At the Center of the Budget Debate: What Are Enhanced Premium Tax Credits?

Health insurance in the United States can be costly, and for more than a decade the Affordable Care Act (ACA) has offered financial help to make marketplace coverage more affordable. A key part of that assistance is the premium tax credit, which lowers the monthly cost of insurance for people who qualify based on their income.
In 2021, those credits were temporarily expanded making coverage even more affordable for millions of people. These enhanced subsidies are now scheduled to expire at the end of 2025. With enrollment season approaching and debate underway in Washington, here’s a primer on what the enhanced credits are, who benefits from them, and what could happen if they go away.
What Are Premium Tax Credits?
Under the ACA, people who buy insurance on the federal or state marketplaces can qualify for tax credits that reduce their monthly premiums. The size of the credit depends on two main factors:
- Income level relative to the federal poverty line.
- Cost of benchmark insurance plans in their area.
Before 2021, only households with incomes up to 400% of the federal poverty level, which is about $120,000 for a family of four in 2025, were eligible. The credits were also structured so that enrollees often still had to pay a sizable share of their income toward premiums.
What Changed With the Enhanced Credits?
The American Rescue Plan of 2021 significantly boosted these subsidies in a couple of ways. It eliminated the upper income cap, allowing people making above 400% of the poverty line to still qualify for help if their premiums exceed 8.5% of household income. It also allows bigger credits at lower incomes. For those already eligible, the enhanced formula reduced the percentage of income expected to go toward premiums, meaning lower out-of-pocket costs.
The result was striking: millions of people paid far less each month for coverage, and many new enrollees came into the marketplace for the first time. The Inflation Reduction Act of 2022 extended these enhancements through 2025, but without new legislation, they will expire in December.
What is the Impact of the Enhanced Credits?

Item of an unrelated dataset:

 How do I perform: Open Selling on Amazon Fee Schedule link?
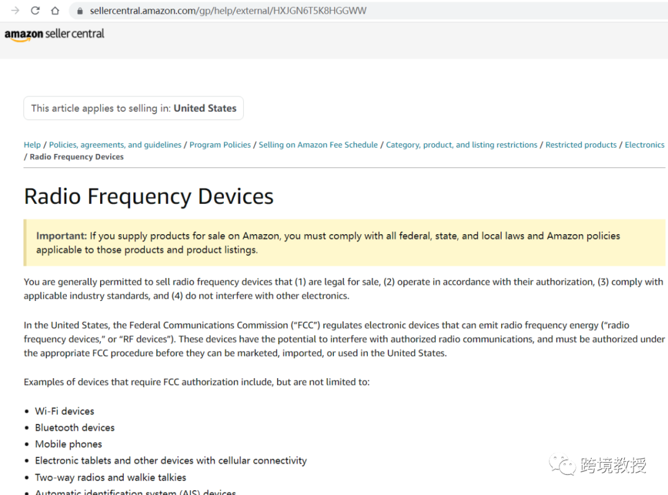point(318,145)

The impact of the enhanced credits is widespread. Since the credits were expanded, enrollment in the marketplace has more than doubled from about 11 million to over 24 million people, the vast majority of whom receive an enhanced premium tax credit. These subsidies especially benefit people with the lowest incomes, increasing enrollment among people with incomes below 250% of poverty from 8.2 million in 2021 to 15.9 million in 2024.
In 2023, enhanced subsidies provided 15 million people with an average of $800 in annual premium savings. In 2023 and 2024, 80 percent of marketplace enrollees could find a plan for $10 or less per month on HealthCare.gov, the federal marketplace that operates in 31 states (19 states and the District of Columbia run their own marketplaces). In 2020, before the tax credits were increased, only 36% of premium tax credit-eligible enrollees could find such a plan. Across all income groups, projections of annual household spending on premiums and out-of-pocket costs fell in 2025.

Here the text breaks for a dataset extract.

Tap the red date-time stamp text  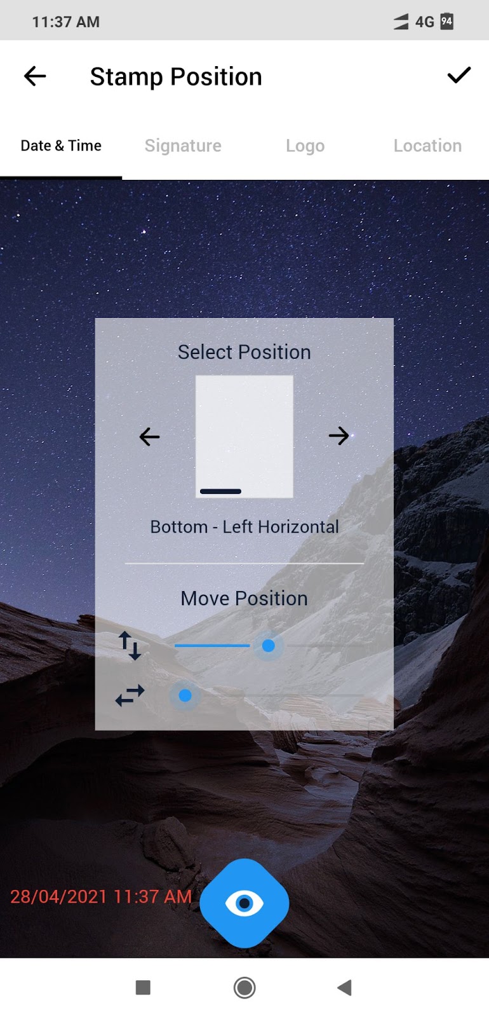tap(101, 896)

What Happens If They Expire?
If the enhanced credits sunset at the end of 2025, the subsidy formula reverts to pre-2021 rules. That means:
- Middle-income families lose eligibility. Households above 400% of poverty would no longer receive help, even if premiums are a heavy burden.
- Higher costs for lower-income enrollees. People still eligible would pay a higher share of their income toward premiums.
- Potential coverage losses. Analysts project that several million people could drop coverage due to affordability concerns.
- Market ripple effects. If healthier individuals leave the marketplaces, the risk pool worsens, potentially raising premiums further for those who remain.
Without congressional action to extend the enhanced credits, net premium costs for eligible enrollees will spike by 25% to 100% and 4 million people would likely become uninsured. The Congressional Budget Office projects that marketplace enrollment would drop from an estimated 22.8 million in 2025 to 18.9 million in 2026, and fall as low as 15.4 million in 2030.
The Bigger Picture
Enhanced premium tax credits were designed as a temporary response to rising health costs during the pandemic. But they came to demonstrate that with the extra help, marketplace enrollment reached record highs and affordability improved for many families. The future of these credits, whether they are extended, modified, or allowed to expire, will directly affect millions of households and the stability of the ACA marketplaces.
For now, the key takeaway is this: the enhanced subsidies, which WellLink supports, are set to end after 2025 unless Congress acts. Consumers, insurers, and policymakers alike are watching closely, knowing the decision will shape both healthcare affordability and coverage rates in the years ahead.